* _Bagian Teks_
· · ·
Seperti diketahui Mahkamah Agung (MA) telah menolak kasasi Bupati nonaktif Lamsel Zainudin Hasan. Itu membuat mantan Ketua DPD PAN Lampung yang juga adik kandung mantan Ketua MPR RI, Zulkifli Hasan tetap dihukum 12 tahun penjara. Putusan dibacakan Ketua Majelis Krisna Harahap dengan Hakim Anggota Leopold Luhut Hutagalung dan Andi Samsan Ngaro pada 28 Januari 2020 dengan nomor perkara 43/Pid.Sus-TPK/2018/PN.Tjk. Kini KPK telah mengeksekusi terpidana Zainudin Hasan ke Lapas Bandarlampung guna menjalani masa hukuman penjara. Selain itu, Zainudin dihukum membayar uang pengganti sebesar Rp66 miliar.

Zainudin dinyatakan terbukti korupsi dan tindak pidana pencucian uang. Aset senilai Rp40 miliar yang telah disita akan dirampas. Sisanya, Rp66 miliar, wajib dikembalikan Zainudin Hasan. Bila tak membayar, hartanya disita jaksa untuk dilelang dan disetor ke negara. Bila masih kurang, hukuman Zainudin ditambah 18 bulan penjara.
· · ·
* _Bahan_
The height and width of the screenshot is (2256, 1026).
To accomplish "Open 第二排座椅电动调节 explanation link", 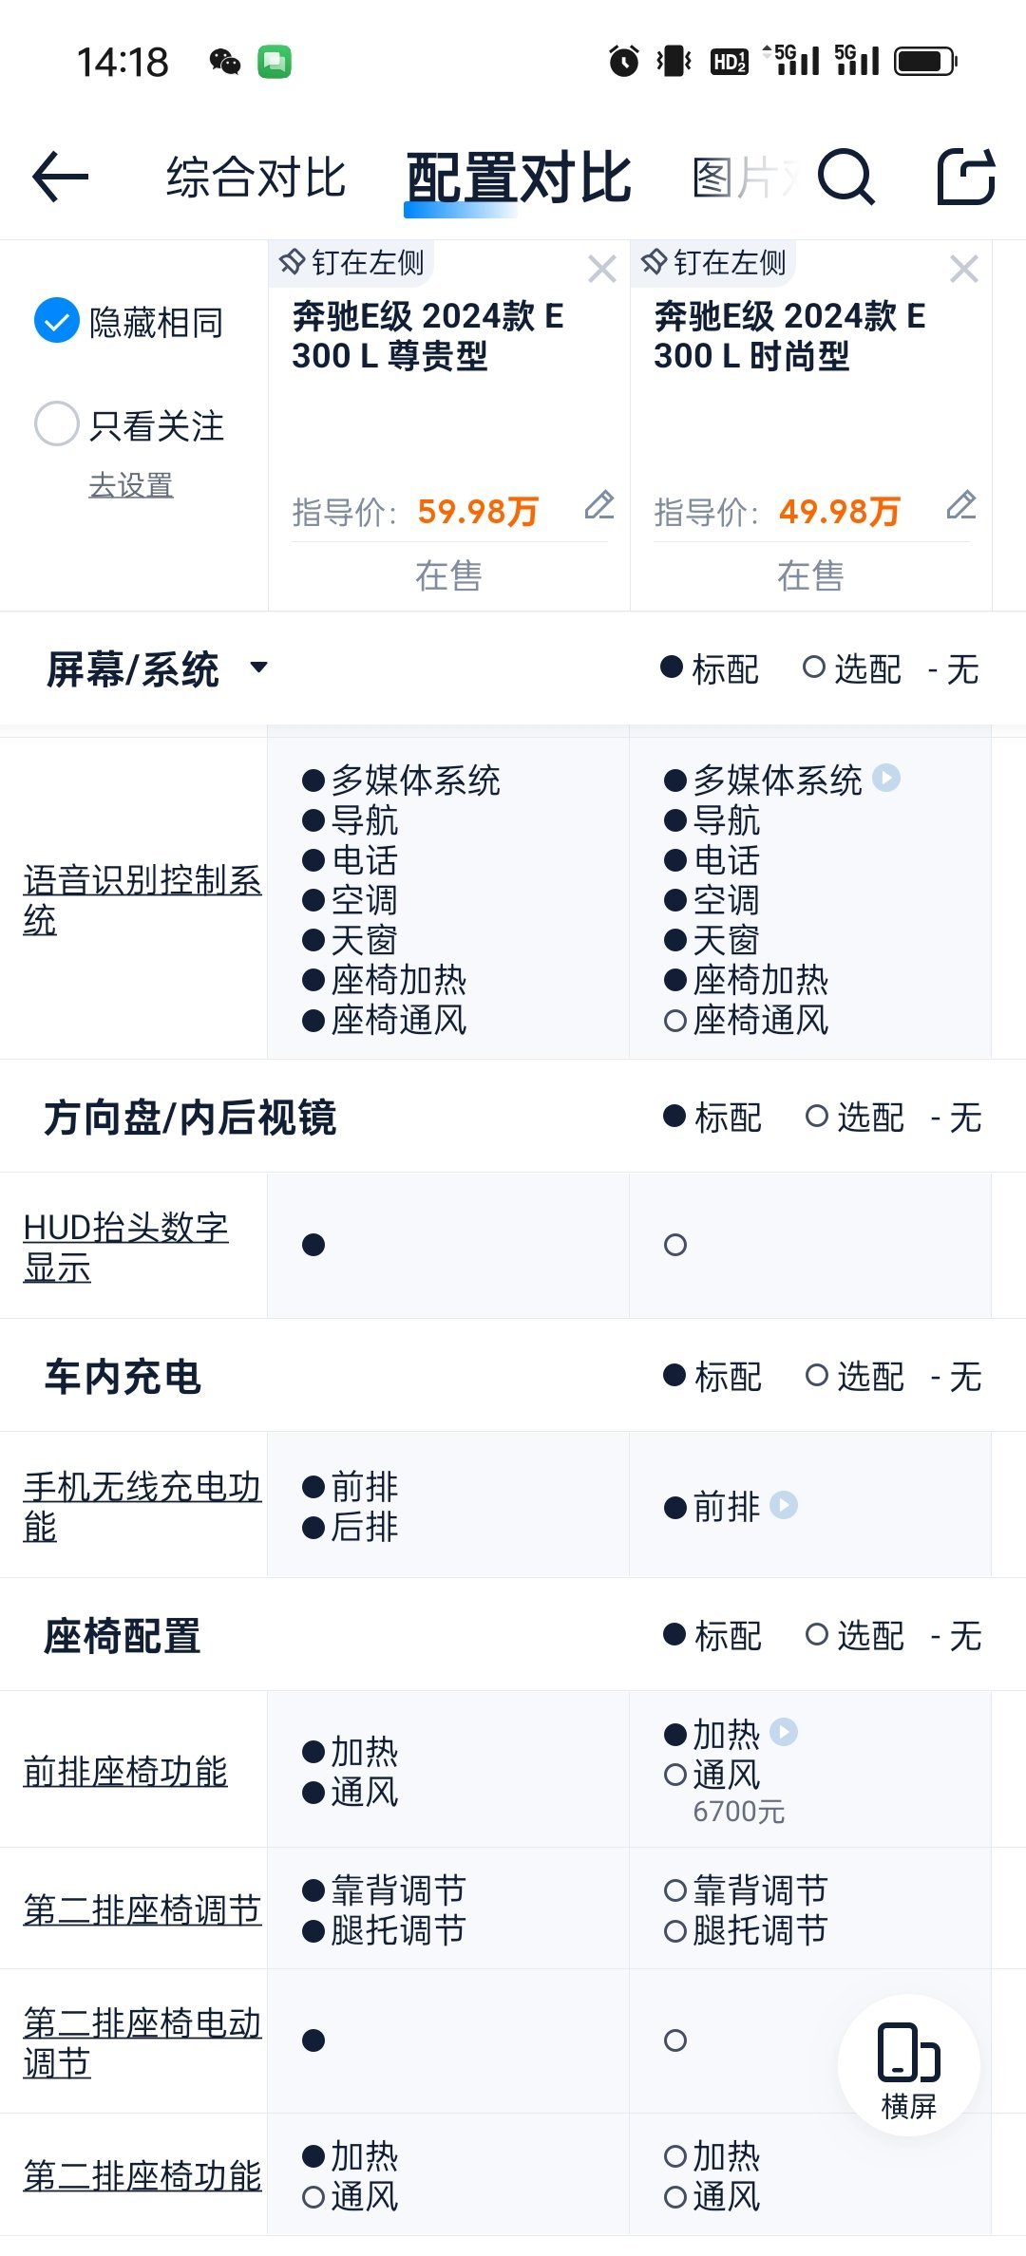I will tap(142, 2042).
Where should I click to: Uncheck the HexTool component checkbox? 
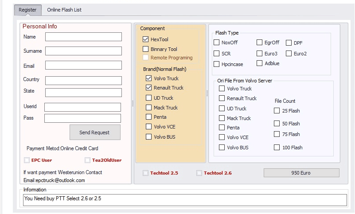pyautogui.click(x=146, y=39)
· · ·
* _Daftar Tugas_
**a)** Tuliskan kembali tanpa perubahan bagian teks tentang hukuman Zainudin Hasan dari "Zainudin dinyatakan terbukti" sampai "18 bulan penjara.".
**b)** Lanjutkan teks tentang hukuman Zainudin Hasan, dimulai setelah kalimat terakhirnya.

* _Hasil per Tugas_
**a)**
Zainudin dinyatakan terbukti korupsi dan tindak pidana pencucian uang. Aset senilai Rp40 miliar yang telah disita akan dirampas. Sisanya, Rp66 miliar, wajib dikembalikan Zainudin Hasan. Bila tak membayar, hartanya disita jaksa untuk dilelang dan disetor ke negara. Bila masih kurang, hukuman Zainudin ditambah 18 bulan penjara.

**b)**
Atas vonis ini, Wiliyus Prayietno, S.H., M.H., advokat yang juga Ketua Lembaga Transformasi Hukum Indonesia (THI) sebelumnya meminta KPK mengusut pihak lain yang juga terlibat kasus ini. Mereka adalah Sahroni sebagai pejabat di Dinas PUPR Pemkab Lamsel. Lalu, Ahmad Bastian SY, anggota DPD RI dan Nanang Ermanto, Wakil Bupati Lamsel yang kini telah naik sebagai Bupati Lamsel. Terakhir Bobby Zulhaidir, wiraswasta dan orang kepercayaan Zainudin.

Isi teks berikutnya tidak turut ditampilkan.